Top-down: Each node is enumerated before any of its descendants.
Bottom-up: Each node is enumerated after all its descendants.
Left-corner: A node is built immediately after its first child and that child's descendants, but before the remaining children or any of their descendants.
Arc-eager: An arc is enumerated at the earliest point that the two nodes it connects have been enumerated.
Arc-standard: An arc is enumerated at the earliest point such that (i) both nodes it connects have been enumerated and (ii) either none or all of the subtree under the child node has been enumerated.
An arc-eager strategy may require less but never more memory than a corresponding arc-standard strategy.
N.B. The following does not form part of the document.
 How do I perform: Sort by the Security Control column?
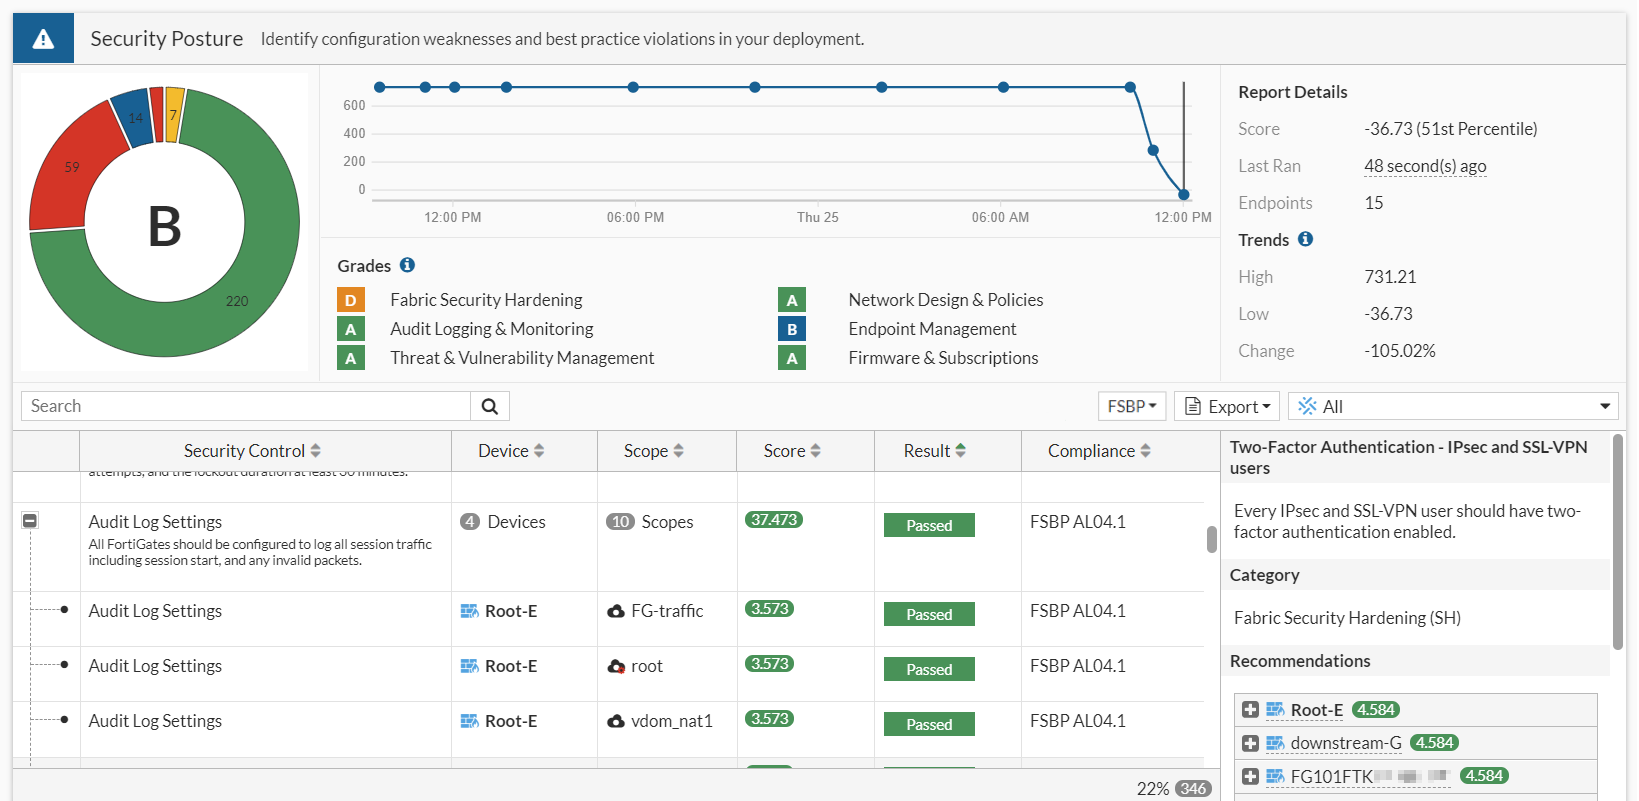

It is thus assumed that the parser uses arc-eager enumeration, even though an arc-eager strategy may result in an increase in local ambiguity.
The parser produces only binary branching trees.
The parser has a one word look-ahead.
Each unit of memory is enough space for one node of a parse tree.
Inspired by the German word-order in such sentences as die Frau kann das Buch lesen, which translates literally as the woman can the book read, the phrase-structure grammar is as follows:
S > NP IP NP > Det N IP > I VP VP > NP V
The final phrase-structure rule shows that, in contrast to typical declarative English sentences, a verb can be proceeded by its object.
The memory usage of a parse tree is the maximum number of incomplete nodes at any point in the parse.
Recall the assumption that each unit of memory is enough space for one node of a parse tree. Thus, each incomplete node takes up one unit of memory.
A node is incomplete if it has been built but either its parent or one of its children has not been built.
Furthermore, any node is incomplete if its children or parent has been built but an arc connecting any one of them has not.
Local ambiguities arise when the input to the parser can result in more than one possible tree.
In particular, such ambiguities occur when the parser is unsure which set of arcs and nodes to build at a given point in the input string.
The parse increment: Local ambiguities can be determined by examining what is called the parse increments in the construction of a tree.
More specifically, the ith parse increment comprises those nodes and arcs enumerated between the terminal nodes for the first word that the parser sees and the next word of input.
Thus, local ambiguities can occur between those points in the input that have been read so far and the next word of look-ahead.
The first parse increment, for example, is the set of nodes and arcs enumerated before the first word (recall that the parser has a one-word look-ahead).